Returns 0 if successful, failed otherwise.

enumerator COREDUMP_CMD_VERIFY_STORED_DUMP

Verify that the stored coredump is valid.

Returns:

  • 1 if valid.

  • 0 if not valid or no stored coredump.

  • -ENOTSUP if this command is not supported.

  • Otherwise, error code from backend.

enumerator COREDUMP_CMD_ERASE_STORED_DUMP

Erase the stored coredump.

Returns:

  • 0 if successful.

  • -ENOTSUP if this command is not supported.

  • Otherwise, error code from backend.

enumerator COREDUMP_CMD_COPY_STORED_DUMP

Copy the raw stored coredump.

Returns:

  • copied size if successful

  • 0 if stored coredump is not found

  • -ENOTSUP if this command is not supported.

  • Otherwise, error code from backend.

enumerator COREDUMP_CMD_INVALIDATE_STORED_DUMP

Invalidate the stored coredump.

This is faster than erasing the whole partition.

Returns:

  • 0 if successful.

  • -ENOTSUP if this command is not supported.

  • Otherwise, error code from backend.

enumerator COREDUMP_CMD_MAX

Max value for command ID.

Functions

static inline void coredump(unsigned int reason, const struct arch_esf *esf, struct k_thread *thread)

Perform coredump.

Normally, this is called inside z_fatal_error() to generate coredump when a fatal error is encountered.

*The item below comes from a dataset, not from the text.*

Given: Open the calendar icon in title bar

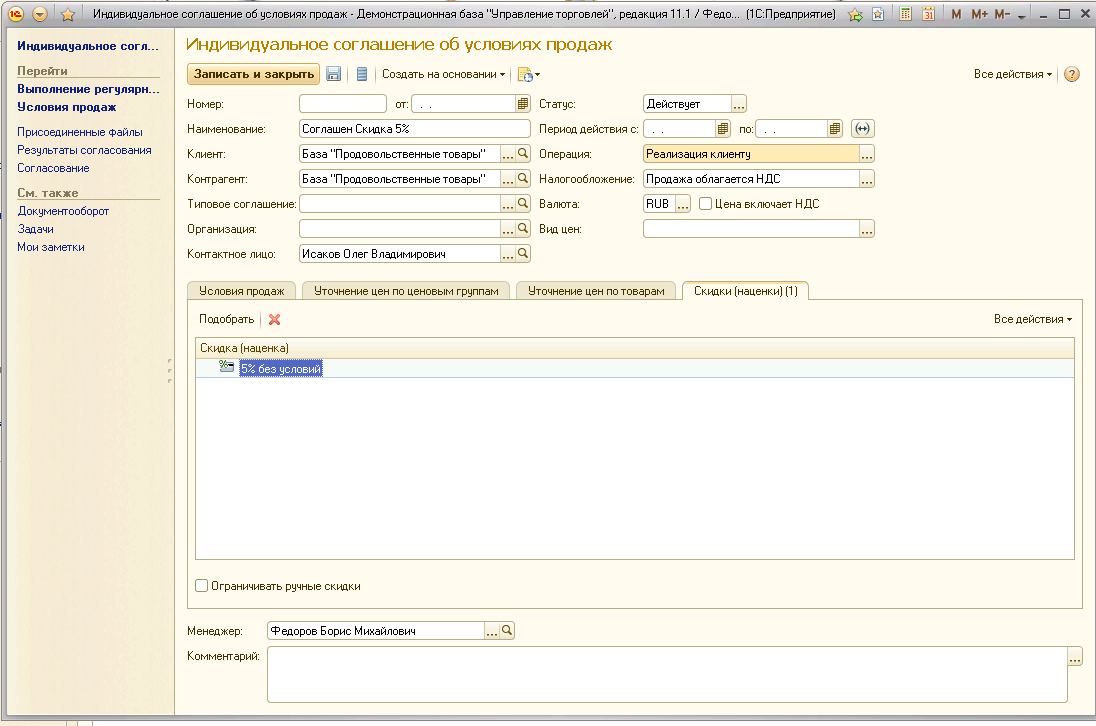Looking at the screenshot, I should click(x=928, y=14).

This can also be called on demand whenever a coredump is desired.

Parameters:
  • reason – Reason for the fatal error

  • esf – Exception context

  • thread – Thread information to dump

static inline void coredump_memory_dump(uintptr_t start_addr, uintptr_t end_addr)

Dump memory region.

Parameters:
  • start_addr – Start address of memory region to be dumped

  • end_addr – End address of memory region to be dumped

static inline void coredump_buffer_output(uint8_t *buf, size_t buflen)

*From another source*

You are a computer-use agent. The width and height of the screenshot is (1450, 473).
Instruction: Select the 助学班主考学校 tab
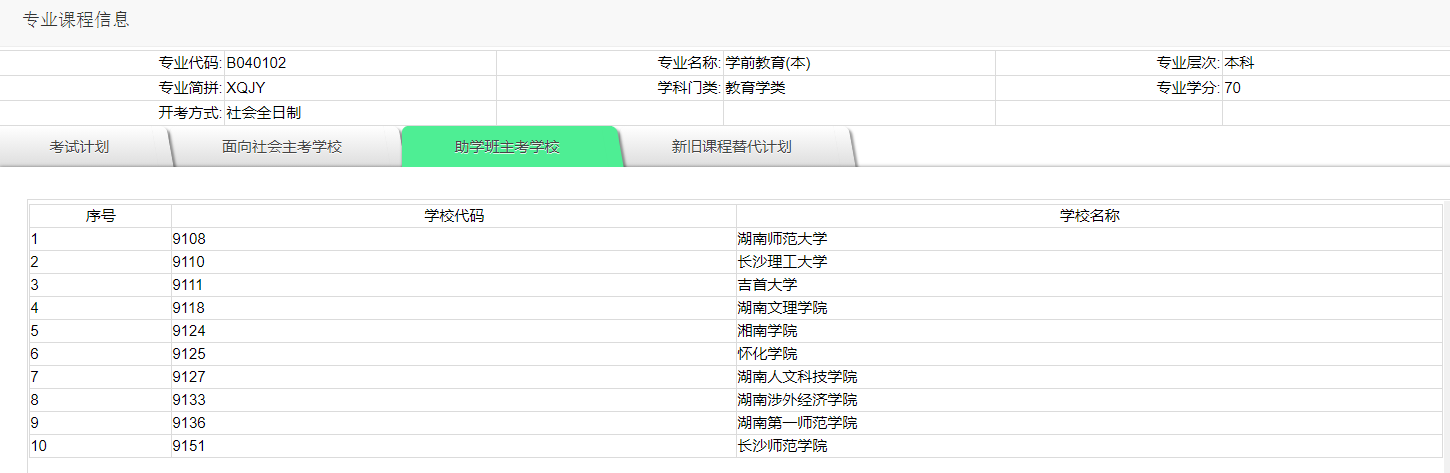point(507,147)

Output the buffer via coredump.

This outputs the buffer of byte array to the coredump backend. For example, this can be called to output the coredump section containing registers, or a section for memory dump.

Parameters:
  • buf – Buffer to be send to coredump output

  • buflen – Buffer length

static inline int coredump_query(enum coredump_query_id query_id, void *arg)

Perform query on coredump subsystem.

Query the coredump subsystem for information, for example, if there is an error.

Parameters:
  • query_id[in] Query ID

  • arg[inout] Pointer to argument for exchanging information

Returns:

Depends on the query

static inline int coredump_cmd(enum coredump_cmd_id query_id, void *arg)

Perform command on coredump subsystem.

Perform command on coredump subsystem, for example, output the stored coredump via logging.

Parameters:
  • cmd_id[in] Command ID

  • arg[inout] Pointer to argument for exchanging information

Returns:

Depends on the command

struct coredump_cmd_copy_arg
#include <coredump.h>

Coredump copy command (COREDUMP_CMD_COPY_STORED_DUMP) argument definition.

Public Members

off_t offset

Copy offset.

uint8_t *buffer

Copy destination buffer.

size_t length

Copy length.

group arch-coredump

Functions

void arch_coredump_info_dump(const struct arch_esf *esf)

Architecture-specific handling during coredump.

This dumps architecture-specific information during coredump.

Parameters:
  • esf – Exception Stack Frame (arch-specific)

uint16_t arch_coredump_tgt_code_get(void)

Get the target code specified by the architecture.